[TEXT SHOWN]
RONDO AND BOB **** USA 2020 Dir: Joe O’Connell. 100 mins
Writer-director Joe O’Connell follows up DANGER GOD (a celebration of death-defying B-movie stuntman Gary Kent) with this compassionate study of two distinct horror film personalities from different eras: actor Rondo Hatton and art director / production designer Robert A. Burns (who, as this film reminds us, also portrayed the Henry Lee Lucas-inspired title character in CONFESSIONS OF A SERIAL KILLER).
These two men are positioned as polar opposites: Hatton, presently immortalised as a genre award trophy, is conveyed as a nice, loving guy whose “monstrous” face was exploited by the movie industry but also helped make him a cult star long after his death. Burns looked like an everyday Joe but was an unpredictable eccentric, described by one commentator as a combination of Beetlejuice and Leonardo da Vinci. Their lives become inextricably linked via the juxtaposition of documentary talking heads and dramatic reconstructions of key life moments. Joseph Middleton portrays Hatton, signed to Universal Pictures as a Karloff replacement in the 1940s while coping with the disfiguring disease (acromegaly) he contracted in the First World War. Both men died young: Hatton at 51, before the release of his last film THE BRUTE MAN (1946) and Burns, played by Ryan Williams and best remembered for his nightmarish design work on THE TEXAS CHAIN SAW MASSACRE (1974), at just 60 in 2004.

[DATA UNDER STUDY]
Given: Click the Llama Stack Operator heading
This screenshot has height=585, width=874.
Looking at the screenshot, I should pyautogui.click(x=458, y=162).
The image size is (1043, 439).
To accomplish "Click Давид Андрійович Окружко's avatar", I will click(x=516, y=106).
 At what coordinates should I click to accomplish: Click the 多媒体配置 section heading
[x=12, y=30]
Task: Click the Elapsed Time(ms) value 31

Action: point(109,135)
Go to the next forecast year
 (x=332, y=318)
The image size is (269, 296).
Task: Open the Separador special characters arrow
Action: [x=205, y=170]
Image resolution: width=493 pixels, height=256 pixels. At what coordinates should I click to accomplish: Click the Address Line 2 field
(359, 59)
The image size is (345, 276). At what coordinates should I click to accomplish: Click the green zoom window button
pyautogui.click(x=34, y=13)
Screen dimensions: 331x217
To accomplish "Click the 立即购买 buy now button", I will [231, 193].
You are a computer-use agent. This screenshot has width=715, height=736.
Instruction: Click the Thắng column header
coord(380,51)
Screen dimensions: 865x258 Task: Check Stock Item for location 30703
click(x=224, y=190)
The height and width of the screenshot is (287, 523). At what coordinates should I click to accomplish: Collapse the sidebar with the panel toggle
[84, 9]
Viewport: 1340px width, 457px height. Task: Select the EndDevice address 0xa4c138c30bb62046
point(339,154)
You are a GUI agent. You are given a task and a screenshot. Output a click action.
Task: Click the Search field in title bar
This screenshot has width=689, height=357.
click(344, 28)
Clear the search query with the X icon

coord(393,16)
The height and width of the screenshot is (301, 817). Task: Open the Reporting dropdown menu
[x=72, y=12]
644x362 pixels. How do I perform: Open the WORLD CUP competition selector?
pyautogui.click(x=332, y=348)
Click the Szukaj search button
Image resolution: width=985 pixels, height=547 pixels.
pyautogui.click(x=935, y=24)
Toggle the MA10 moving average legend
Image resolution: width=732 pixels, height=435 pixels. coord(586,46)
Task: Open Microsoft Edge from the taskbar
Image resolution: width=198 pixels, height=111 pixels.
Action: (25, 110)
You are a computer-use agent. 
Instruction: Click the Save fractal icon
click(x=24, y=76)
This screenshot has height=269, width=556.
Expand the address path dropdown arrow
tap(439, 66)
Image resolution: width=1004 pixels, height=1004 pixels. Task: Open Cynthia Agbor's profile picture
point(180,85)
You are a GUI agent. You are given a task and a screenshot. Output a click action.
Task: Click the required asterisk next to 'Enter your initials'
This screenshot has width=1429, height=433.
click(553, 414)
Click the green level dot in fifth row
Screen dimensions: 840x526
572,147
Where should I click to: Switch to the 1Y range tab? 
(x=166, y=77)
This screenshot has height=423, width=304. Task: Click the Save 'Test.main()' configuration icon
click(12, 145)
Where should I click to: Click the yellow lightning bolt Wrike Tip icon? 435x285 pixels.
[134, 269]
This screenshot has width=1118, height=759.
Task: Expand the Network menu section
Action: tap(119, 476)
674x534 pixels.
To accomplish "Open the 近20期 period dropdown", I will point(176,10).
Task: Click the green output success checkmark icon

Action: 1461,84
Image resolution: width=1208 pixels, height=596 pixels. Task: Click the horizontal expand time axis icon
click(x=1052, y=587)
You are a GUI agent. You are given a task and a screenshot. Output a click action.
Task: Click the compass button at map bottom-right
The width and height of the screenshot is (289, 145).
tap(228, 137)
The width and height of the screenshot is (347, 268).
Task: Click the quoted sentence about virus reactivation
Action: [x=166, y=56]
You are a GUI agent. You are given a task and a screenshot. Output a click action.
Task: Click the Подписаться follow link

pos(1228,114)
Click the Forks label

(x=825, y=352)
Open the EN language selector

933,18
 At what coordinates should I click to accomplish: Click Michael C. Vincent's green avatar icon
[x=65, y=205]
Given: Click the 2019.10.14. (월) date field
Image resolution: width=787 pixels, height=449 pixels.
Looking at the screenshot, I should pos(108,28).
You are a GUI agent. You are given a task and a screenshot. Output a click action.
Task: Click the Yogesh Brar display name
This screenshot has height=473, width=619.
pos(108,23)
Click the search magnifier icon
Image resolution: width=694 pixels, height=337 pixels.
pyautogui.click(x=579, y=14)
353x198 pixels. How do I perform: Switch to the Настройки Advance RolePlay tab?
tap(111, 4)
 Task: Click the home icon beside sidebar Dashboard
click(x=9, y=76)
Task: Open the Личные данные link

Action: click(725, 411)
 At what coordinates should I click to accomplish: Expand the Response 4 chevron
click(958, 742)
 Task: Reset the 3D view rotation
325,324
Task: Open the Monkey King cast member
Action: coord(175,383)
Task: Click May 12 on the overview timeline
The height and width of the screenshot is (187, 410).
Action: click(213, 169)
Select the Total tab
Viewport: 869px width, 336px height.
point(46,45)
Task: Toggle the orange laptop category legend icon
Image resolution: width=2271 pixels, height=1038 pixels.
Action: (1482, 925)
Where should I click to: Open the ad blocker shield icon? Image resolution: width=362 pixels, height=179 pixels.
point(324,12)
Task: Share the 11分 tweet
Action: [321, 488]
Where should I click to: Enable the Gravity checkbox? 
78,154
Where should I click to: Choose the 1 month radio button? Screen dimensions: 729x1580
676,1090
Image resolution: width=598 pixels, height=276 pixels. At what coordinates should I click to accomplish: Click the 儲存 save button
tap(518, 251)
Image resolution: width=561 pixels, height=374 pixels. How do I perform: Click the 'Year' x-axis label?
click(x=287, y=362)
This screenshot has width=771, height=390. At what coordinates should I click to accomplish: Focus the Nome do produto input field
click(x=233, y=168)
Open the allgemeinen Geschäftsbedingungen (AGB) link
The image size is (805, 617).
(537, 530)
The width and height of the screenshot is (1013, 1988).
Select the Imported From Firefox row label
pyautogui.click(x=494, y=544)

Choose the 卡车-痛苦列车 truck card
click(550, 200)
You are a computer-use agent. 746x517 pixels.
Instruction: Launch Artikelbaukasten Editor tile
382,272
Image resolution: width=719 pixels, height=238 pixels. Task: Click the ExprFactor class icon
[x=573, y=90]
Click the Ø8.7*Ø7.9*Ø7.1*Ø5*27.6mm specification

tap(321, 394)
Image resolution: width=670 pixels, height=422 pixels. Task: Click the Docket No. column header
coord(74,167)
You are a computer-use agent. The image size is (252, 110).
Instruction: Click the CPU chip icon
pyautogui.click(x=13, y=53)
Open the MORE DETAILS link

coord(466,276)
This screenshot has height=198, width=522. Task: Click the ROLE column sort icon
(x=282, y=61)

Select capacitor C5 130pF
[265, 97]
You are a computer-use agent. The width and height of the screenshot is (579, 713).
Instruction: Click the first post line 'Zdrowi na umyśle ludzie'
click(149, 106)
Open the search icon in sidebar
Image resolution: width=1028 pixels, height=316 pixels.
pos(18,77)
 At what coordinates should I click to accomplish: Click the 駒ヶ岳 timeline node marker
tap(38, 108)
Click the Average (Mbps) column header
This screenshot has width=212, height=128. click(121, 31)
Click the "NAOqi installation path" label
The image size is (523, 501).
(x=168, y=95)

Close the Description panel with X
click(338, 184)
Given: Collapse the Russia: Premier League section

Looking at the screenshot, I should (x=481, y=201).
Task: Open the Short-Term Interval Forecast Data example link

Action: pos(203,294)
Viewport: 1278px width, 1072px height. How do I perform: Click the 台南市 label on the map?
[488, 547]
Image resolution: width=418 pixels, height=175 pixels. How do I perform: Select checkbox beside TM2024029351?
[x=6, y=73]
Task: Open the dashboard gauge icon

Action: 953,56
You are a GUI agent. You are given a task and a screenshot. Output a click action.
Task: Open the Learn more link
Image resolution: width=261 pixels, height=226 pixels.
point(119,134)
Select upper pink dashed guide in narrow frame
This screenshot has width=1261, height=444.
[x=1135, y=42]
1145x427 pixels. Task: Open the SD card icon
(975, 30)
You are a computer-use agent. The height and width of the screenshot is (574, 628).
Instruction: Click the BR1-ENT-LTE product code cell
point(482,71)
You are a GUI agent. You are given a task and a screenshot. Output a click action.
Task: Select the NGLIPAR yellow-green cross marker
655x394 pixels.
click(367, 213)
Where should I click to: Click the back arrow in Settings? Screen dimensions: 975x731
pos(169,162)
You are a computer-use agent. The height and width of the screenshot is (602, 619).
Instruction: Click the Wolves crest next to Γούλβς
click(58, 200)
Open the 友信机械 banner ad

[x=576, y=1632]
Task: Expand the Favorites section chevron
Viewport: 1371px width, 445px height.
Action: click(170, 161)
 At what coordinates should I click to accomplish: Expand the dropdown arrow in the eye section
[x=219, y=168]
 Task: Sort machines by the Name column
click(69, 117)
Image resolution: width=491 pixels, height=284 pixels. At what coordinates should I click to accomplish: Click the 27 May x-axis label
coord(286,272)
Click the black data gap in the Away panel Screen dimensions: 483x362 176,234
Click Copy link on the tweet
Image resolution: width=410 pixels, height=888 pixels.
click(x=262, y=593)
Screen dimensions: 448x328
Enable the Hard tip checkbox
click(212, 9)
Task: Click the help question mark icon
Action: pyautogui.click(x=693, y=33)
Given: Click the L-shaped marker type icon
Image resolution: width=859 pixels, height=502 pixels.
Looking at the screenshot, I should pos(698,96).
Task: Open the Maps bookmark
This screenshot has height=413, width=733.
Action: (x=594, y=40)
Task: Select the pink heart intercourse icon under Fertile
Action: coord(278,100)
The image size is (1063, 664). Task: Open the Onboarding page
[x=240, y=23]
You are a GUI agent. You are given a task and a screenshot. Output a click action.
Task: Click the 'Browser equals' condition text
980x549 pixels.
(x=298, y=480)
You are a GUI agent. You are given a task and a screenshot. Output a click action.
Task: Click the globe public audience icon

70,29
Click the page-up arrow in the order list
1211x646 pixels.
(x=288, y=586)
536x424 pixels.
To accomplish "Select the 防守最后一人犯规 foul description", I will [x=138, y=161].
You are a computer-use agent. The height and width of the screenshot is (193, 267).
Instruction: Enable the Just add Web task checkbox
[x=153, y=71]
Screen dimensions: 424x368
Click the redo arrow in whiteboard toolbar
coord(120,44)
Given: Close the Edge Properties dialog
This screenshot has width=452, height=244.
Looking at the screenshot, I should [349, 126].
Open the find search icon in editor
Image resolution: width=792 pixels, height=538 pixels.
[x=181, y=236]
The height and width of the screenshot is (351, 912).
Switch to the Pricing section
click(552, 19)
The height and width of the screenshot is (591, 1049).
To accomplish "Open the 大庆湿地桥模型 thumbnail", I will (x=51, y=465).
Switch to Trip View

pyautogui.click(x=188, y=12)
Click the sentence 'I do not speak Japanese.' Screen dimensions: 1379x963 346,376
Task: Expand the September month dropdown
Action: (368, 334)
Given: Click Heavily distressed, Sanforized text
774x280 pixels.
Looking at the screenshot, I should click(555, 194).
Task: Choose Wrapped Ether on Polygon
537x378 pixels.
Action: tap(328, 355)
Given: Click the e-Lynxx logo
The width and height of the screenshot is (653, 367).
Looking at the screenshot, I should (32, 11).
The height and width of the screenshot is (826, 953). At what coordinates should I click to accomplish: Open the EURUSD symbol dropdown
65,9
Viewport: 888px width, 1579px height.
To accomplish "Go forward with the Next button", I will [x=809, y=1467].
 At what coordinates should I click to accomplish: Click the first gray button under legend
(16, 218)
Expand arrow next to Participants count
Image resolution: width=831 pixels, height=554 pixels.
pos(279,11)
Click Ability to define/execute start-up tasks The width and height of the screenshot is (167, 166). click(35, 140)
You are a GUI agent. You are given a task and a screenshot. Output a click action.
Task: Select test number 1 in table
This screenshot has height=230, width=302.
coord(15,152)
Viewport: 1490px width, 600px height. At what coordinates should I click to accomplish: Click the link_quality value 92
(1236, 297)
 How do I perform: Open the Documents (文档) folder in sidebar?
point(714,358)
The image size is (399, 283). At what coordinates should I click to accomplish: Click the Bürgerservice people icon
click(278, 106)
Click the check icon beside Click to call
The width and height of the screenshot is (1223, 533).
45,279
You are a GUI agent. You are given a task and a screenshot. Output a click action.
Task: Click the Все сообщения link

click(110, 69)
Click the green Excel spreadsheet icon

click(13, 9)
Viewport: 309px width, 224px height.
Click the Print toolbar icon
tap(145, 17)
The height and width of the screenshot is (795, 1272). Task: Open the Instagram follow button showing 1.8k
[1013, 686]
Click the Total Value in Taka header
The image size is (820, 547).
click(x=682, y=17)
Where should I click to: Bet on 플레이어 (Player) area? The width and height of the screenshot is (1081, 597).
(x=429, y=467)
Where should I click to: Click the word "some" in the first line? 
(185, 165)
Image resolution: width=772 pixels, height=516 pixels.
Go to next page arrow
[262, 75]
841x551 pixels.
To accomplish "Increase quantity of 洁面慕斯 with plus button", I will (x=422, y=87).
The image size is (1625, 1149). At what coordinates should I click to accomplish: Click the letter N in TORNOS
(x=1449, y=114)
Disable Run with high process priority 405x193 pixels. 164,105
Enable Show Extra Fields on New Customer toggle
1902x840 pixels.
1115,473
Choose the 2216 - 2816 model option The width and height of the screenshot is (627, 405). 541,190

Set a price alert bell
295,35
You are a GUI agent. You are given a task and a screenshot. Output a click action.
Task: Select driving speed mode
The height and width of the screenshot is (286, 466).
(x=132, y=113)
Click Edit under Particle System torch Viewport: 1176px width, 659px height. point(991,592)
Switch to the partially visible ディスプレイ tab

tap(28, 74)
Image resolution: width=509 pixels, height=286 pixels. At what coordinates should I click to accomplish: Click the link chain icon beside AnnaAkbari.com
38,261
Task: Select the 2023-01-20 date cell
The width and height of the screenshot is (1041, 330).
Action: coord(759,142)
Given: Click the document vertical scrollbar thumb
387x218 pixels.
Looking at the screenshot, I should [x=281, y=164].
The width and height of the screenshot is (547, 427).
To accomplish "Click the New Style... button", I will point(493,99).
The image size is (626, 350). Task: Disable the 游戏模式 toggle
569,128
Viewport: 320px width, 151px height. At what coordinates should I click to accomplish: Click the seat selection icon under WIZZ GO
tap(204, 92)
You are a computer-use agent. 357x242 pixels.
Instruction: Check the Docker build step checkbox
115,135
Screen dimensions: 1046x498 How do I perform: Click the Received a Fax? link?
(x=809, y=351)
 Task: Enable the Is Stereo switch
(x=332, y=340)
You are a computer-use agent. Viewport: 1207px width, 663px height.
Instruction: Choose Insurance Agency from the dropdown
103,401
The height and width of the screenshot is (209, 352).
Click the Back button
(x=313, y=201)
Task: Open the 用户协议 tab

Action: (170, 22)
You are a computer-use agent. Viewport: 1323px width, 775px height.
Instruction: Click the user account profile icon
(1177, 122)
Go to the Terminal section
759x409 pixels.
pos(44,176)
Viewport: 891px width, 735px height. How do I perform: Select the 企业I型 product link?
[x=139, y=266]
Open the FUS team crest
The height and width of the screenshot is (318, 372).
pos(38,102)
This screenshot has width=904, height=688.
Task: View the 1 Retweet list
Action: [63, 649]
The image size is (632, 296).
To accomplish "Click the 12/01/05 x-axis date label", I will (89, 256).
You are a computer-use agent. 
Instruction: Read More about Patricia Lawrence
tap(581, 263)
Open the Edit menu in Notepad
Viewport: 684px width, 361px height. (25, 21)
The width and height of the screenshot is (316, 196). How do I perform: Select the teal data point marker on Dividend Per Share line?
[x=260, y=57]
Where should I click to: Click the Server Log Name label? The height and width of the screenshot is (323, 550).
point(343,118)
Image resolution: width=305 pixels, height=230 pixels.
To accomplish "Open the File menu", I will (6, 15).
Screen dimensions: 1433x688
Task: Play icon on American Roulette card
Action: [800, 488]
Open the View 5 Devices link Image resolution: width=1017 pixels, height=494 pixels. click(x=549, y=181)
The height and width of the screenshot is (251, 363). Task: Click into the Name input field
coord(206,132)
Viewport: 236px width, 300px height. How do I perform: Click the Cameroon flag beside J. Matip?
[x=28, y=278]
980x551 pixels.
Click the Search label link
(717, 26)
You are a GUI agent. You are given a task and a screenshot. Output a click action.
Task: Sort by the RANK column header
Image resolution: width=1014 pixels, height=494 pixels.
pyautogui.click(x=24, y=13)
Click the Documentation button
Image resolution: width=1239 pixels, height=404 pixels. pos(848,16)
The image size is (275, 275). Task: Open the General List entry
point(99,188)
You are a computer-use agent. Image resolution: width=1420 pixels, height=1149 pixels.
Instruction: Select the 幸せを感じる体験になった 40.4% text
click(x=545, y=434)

[APPLY WHAT YOU READ]
1 - Revise the Rondo and Bob review starting with "RONDO AND BOB" and going on through "A SERIAL KILLER).", putting "sympathetic" in place of "compassionate".
2 - Carry on the Rondo and Bob review past its final sentence.

[RESPONSES]
1 -
RONDO AND BOB **** USA 2020 Dir: Joe O’Connell. 100 mins
Writer-director Joe O’Connell follows up DANGER GOD (a celebration of death-defying B-movie stuntman Gary Kent) with this sympathetic study of two distinct horror film personalities from different eras: actor Rondo Hatton and art director / production designer Robert A. Burns (who, as this film reminds us, also portrayed the Henry Lee Lucas-inspired title character in CONFESSIONS OF A SERIAL KILLER).

2 -
O’Connell gives us dramatized background for both: we see Burns, who came from a line of hermits, befriending a young, self-described poet named Gunnar Hansen (Kyle Hanson) at their Austin school, meeting Tobe Hooper (Adam Littman) and bringing a disarmingly offbeat humour to a range of projects, including 135 music posters of the 60s and 70s. While Burns puts the weird in “Keep Austin Weird”, decades earlier Hatton encounters verbal cruelty and abuse (including from his first wife) before settling down with the unconditional love of Mae (Kelsey Pribilski).
As a documentarian, O’Connell captures some memories of Burns projects THE HILLS HAVE EYES and THE HOWLING, while the late Stuart Gordon enthuses over the authentic morgue sets of RE-ANIMATOR and David Gregory recalls tracking down the elusive Burns – who hated CHAIN SAW – for his documentary THE SHOCKING TRUTH. The ambitious hybridised format sometimes jars: the dramatic scenes verge on the hokey (the sentimental score and distracting old age make-up don’t help) and a couple of interviewees are pleasant without adding anything. But it’s heartfelt and engaging, offering a welcome insight into two of the genre’s great characters. Along the way, you learn stuff you never thought you’d be pleased to know, particularly Burns’ “Bette Davis Eyes” parody “She’s Got Colonel Sanders Thighs”.